* _What to produce_: Which lines in the entries below contain the string "pixels"? Pull out each one, treating uppercase and lowercase as different.

* _Listed entries_:
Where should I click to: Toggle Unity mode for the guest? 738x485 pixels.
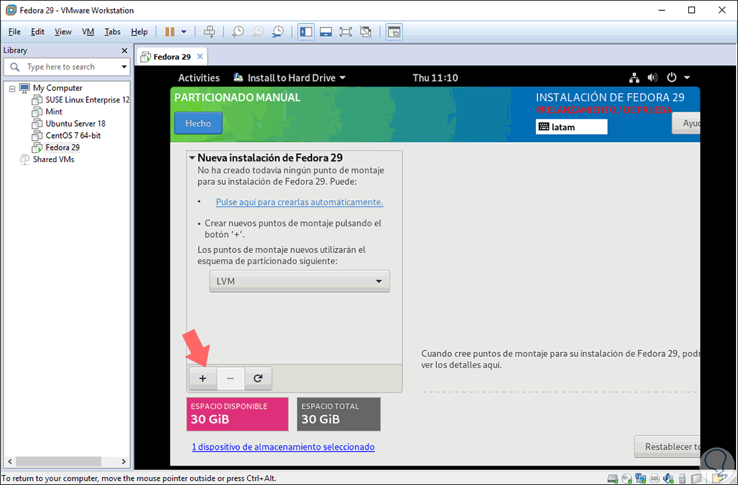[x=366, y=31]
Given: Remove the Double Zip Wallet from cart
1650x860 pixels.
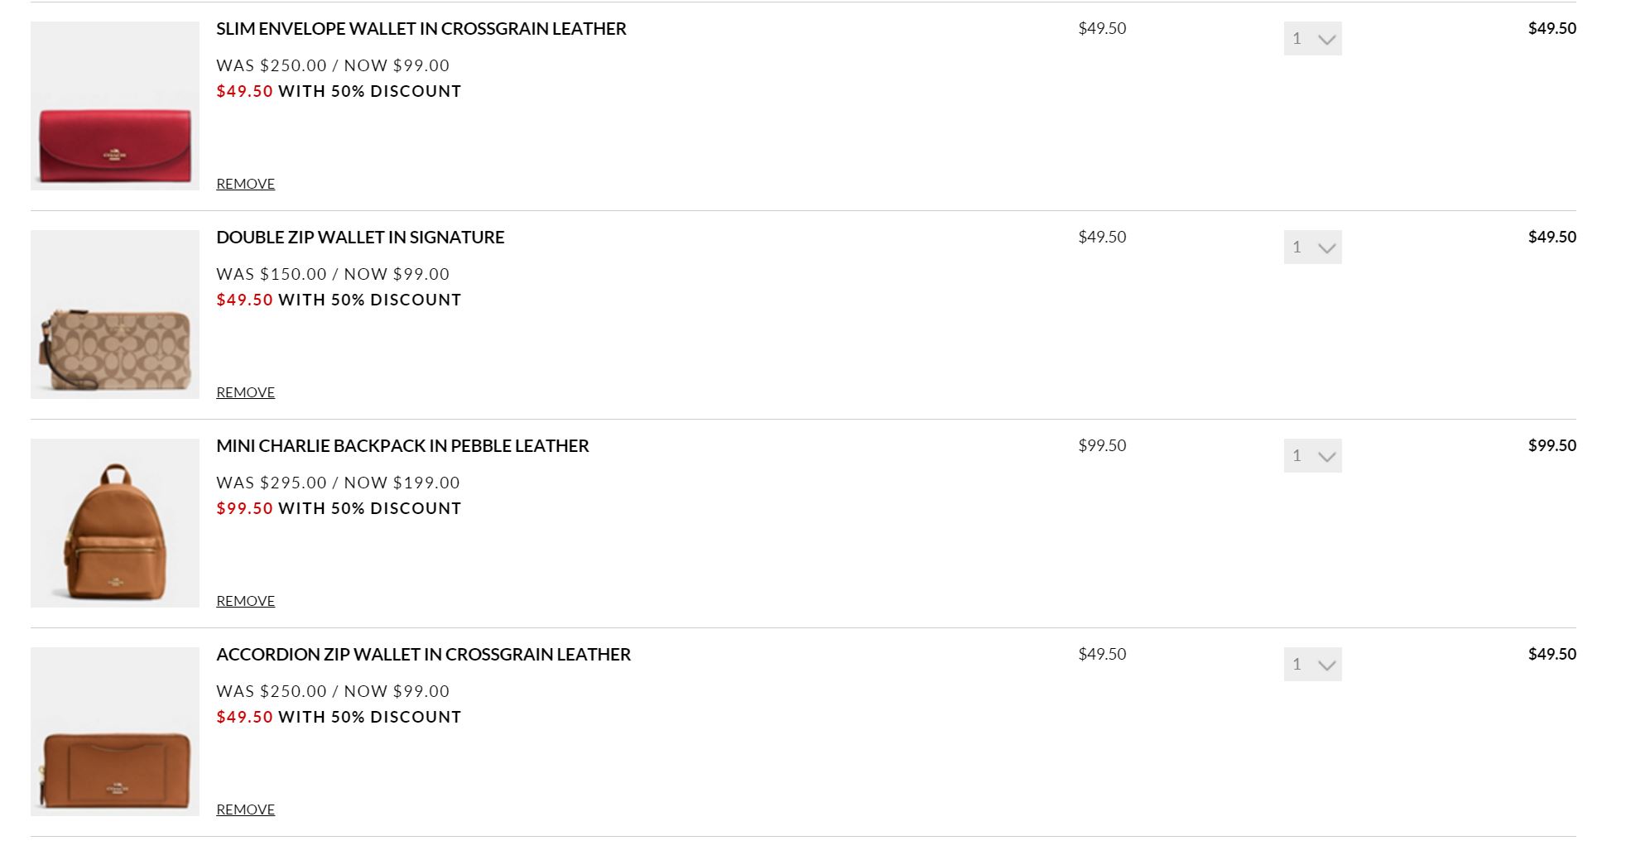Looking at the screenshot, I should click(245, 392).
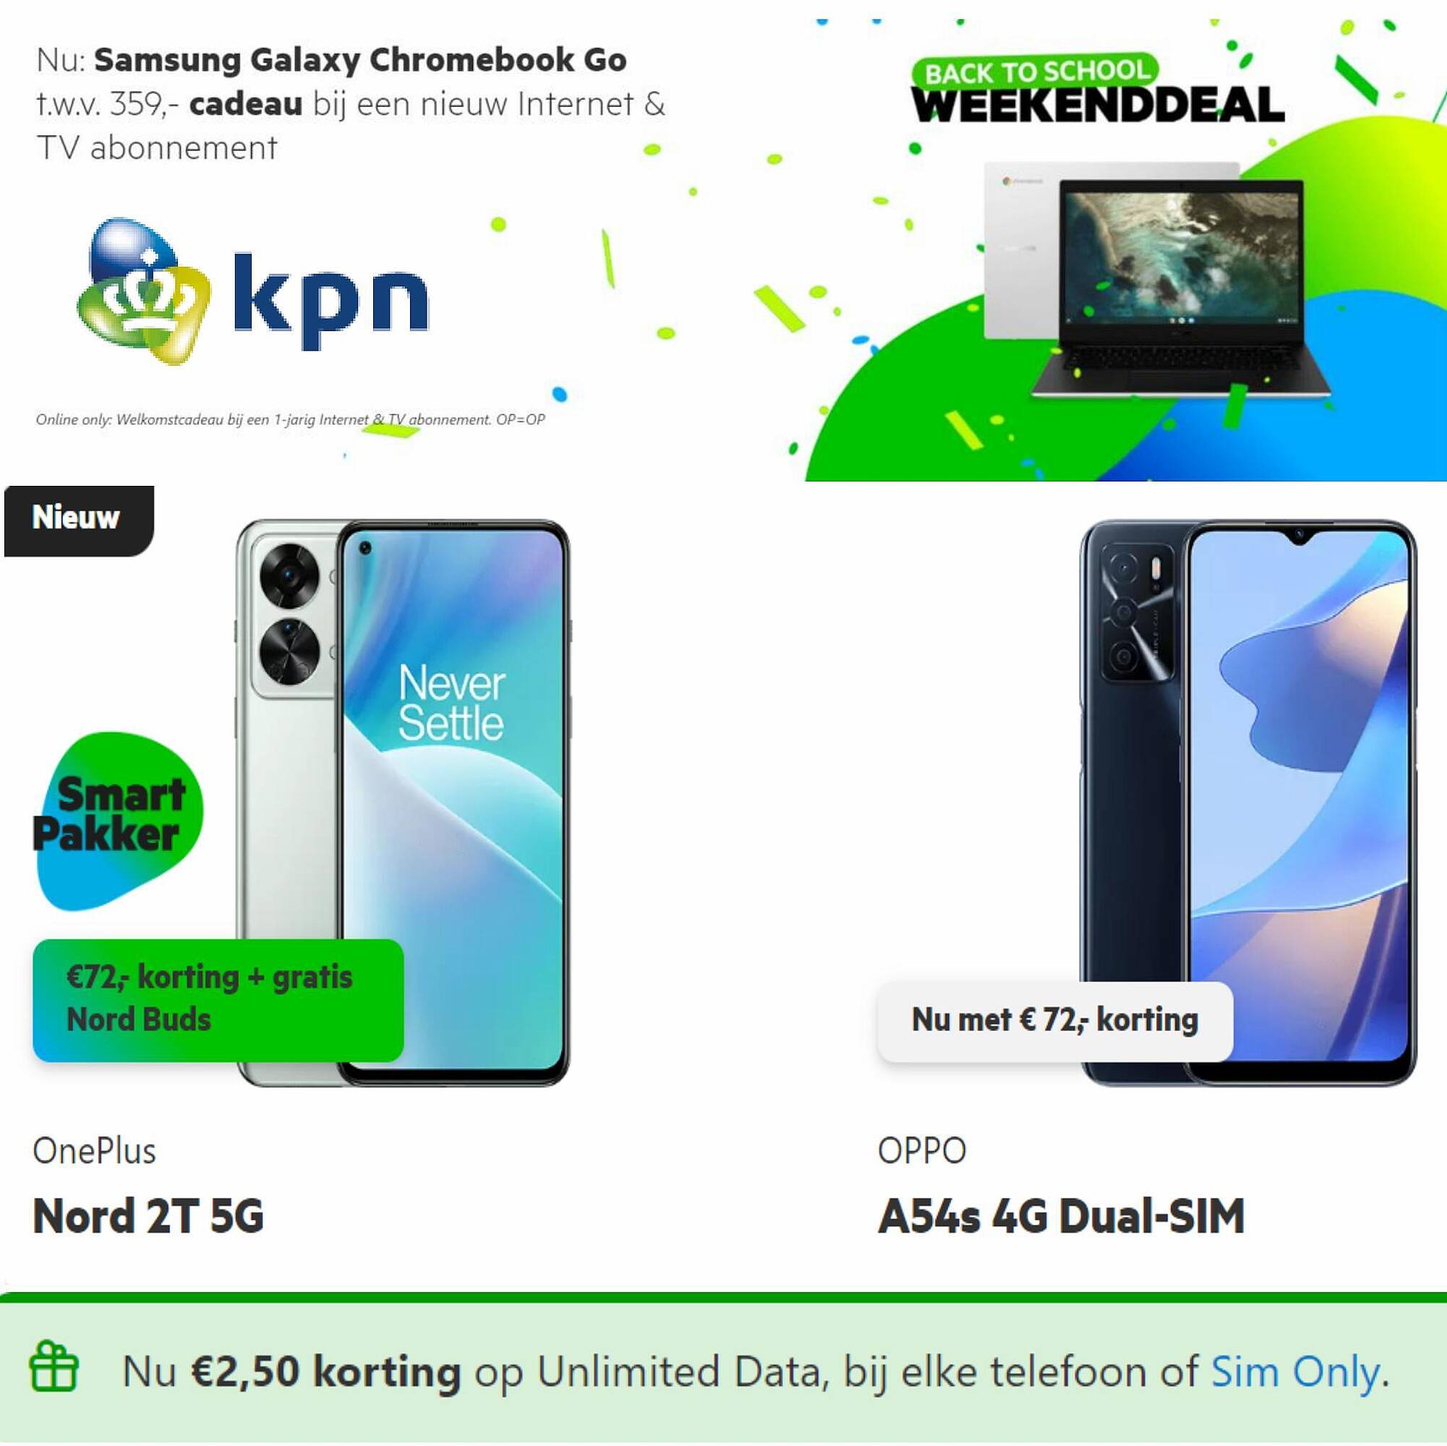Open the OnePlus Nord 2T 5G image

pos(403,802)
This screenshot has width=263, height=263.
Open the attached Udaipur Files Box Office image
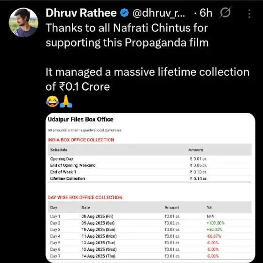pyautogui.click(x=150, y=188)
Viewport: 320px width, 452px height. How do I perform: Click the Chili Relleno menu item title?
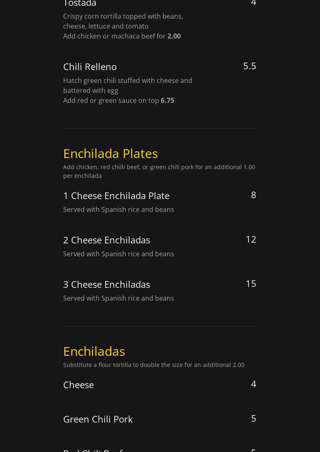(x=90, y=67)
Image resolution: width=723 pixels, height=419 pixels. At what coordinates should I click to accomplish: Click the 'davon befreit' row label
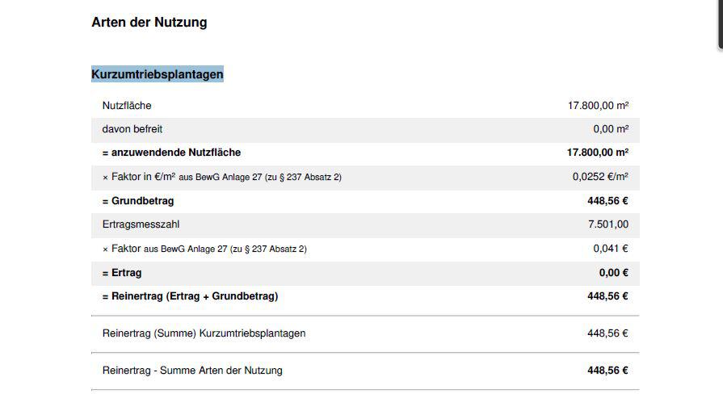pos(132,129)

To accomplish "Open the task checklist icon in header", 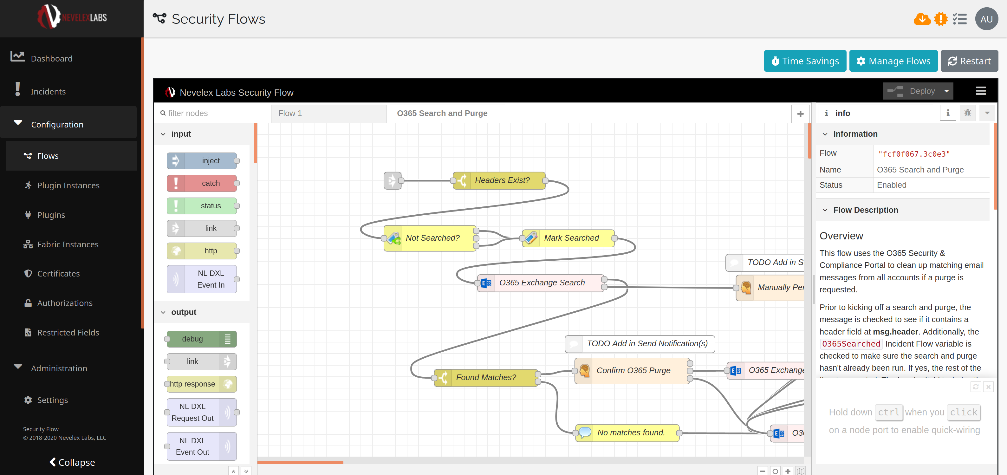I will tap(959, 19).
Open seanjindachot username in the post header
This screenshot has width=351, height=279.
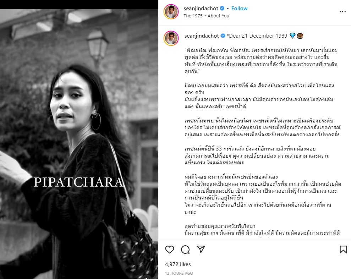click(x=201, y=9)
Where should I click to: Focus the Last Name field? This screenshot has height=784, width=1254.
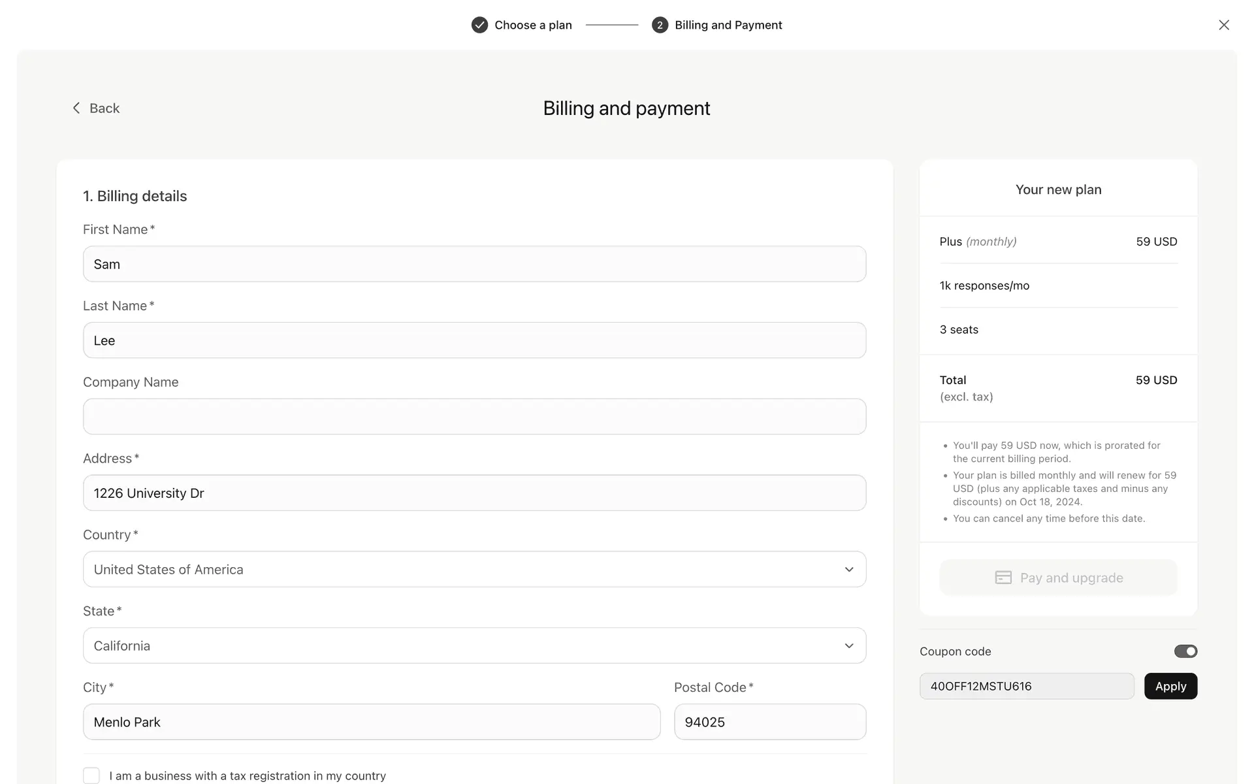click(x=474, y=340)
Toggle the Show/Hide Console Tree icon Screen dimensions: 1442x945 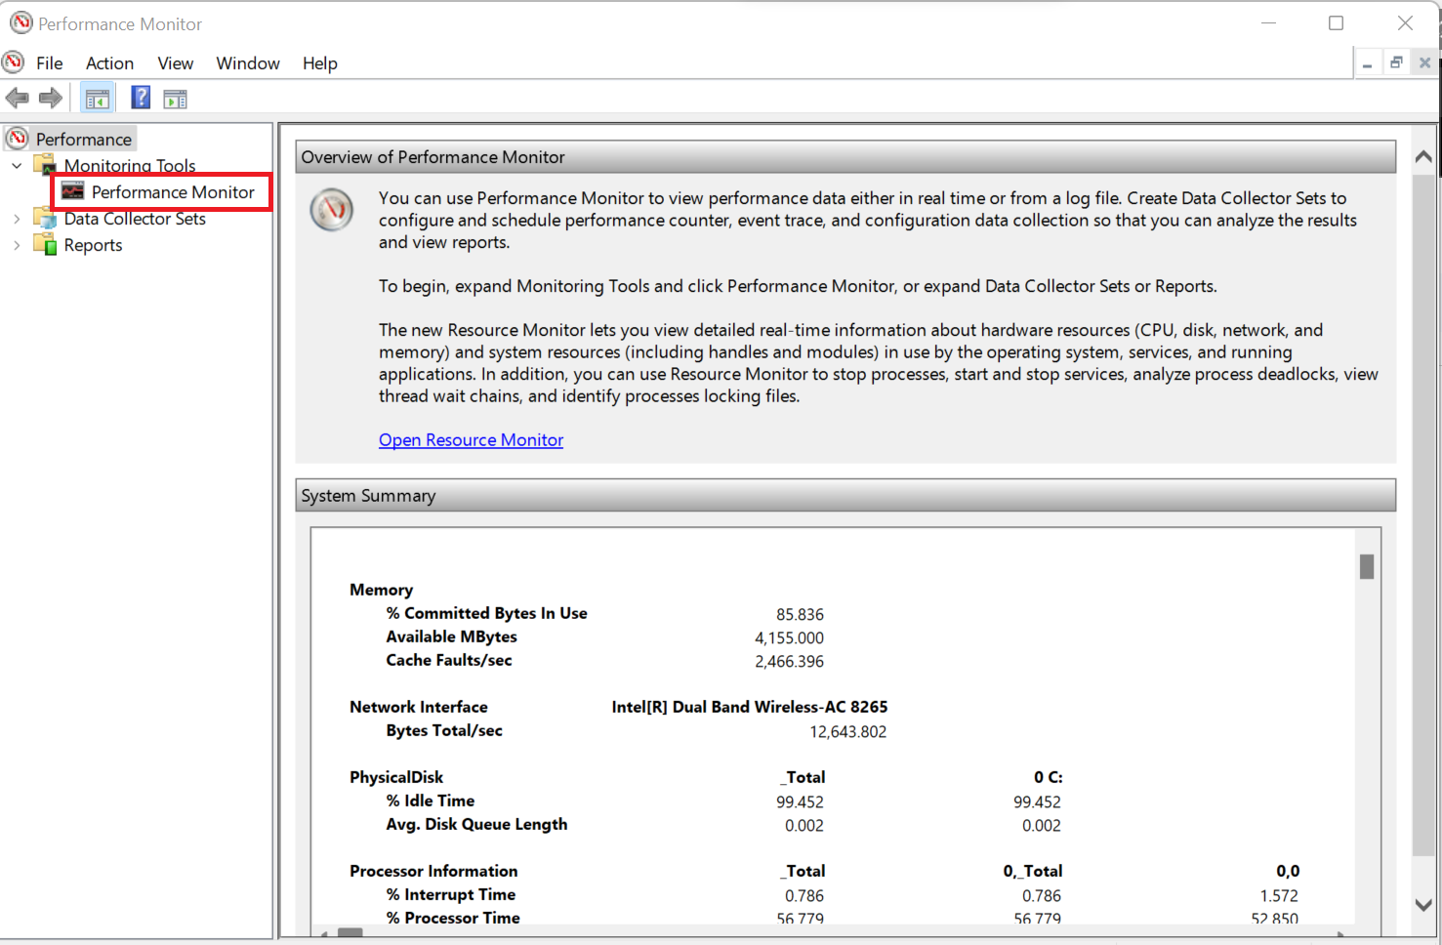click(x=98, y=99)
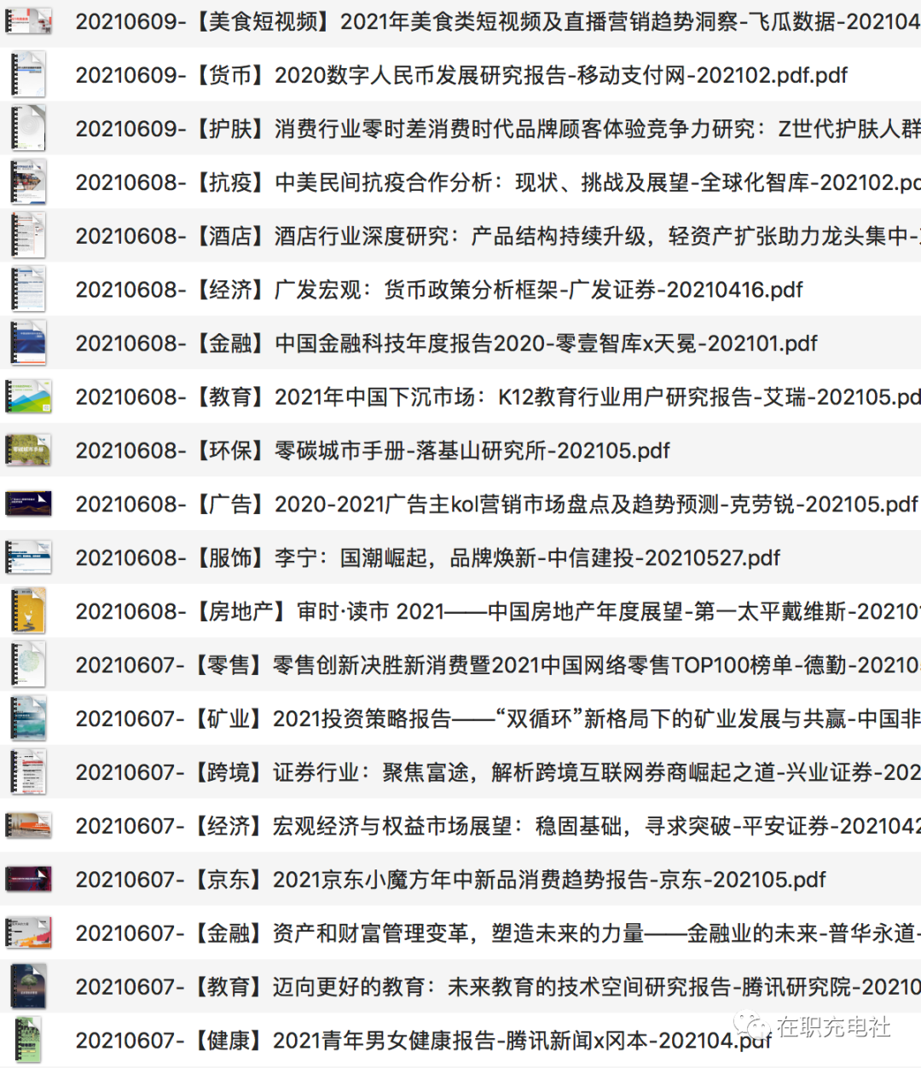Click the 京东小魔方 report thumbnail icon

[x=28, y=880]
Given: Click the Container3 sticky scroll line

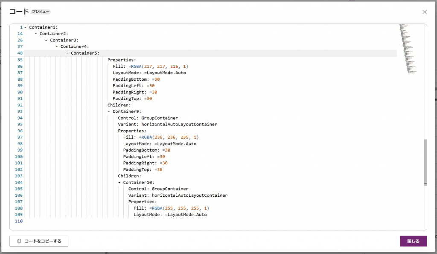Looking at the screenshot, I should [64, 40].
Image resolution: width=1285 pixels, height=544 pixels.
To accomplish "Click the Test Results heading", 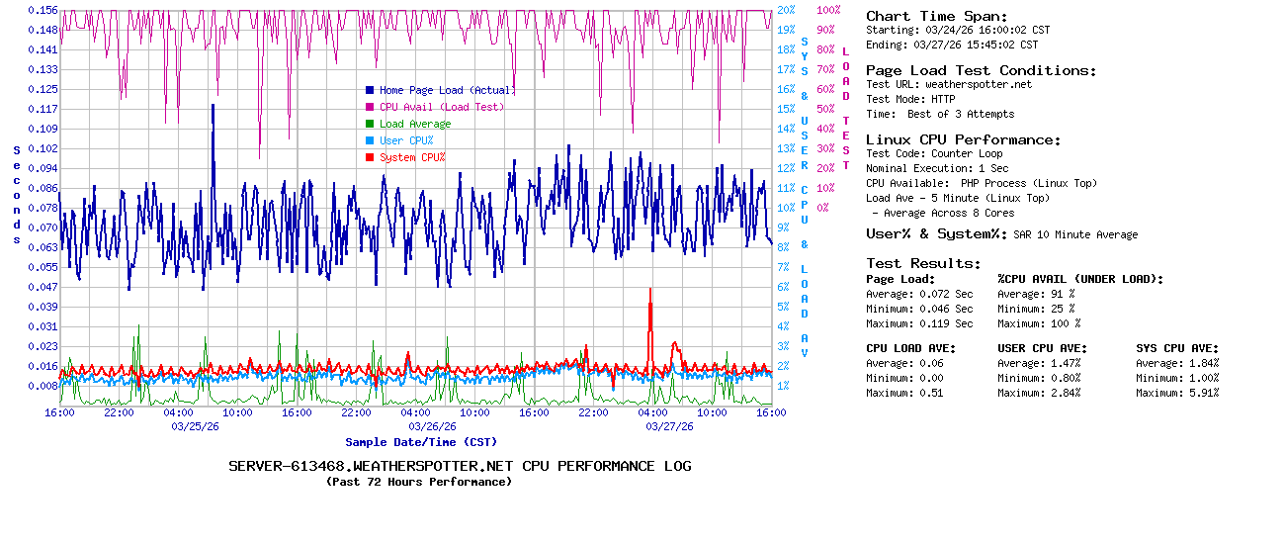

* _Solution to this task_:
Where should I click to: Toggle Unity mode for the guest? 738x485 pixels.
1650x860 pixels.
Image resolution: width=723 pixels, height=419 pixels. At what coordinates should I click to accomplish: Click the 'davon befreit' row label
Image resolution: width=1285 pixels, height=544 pixels.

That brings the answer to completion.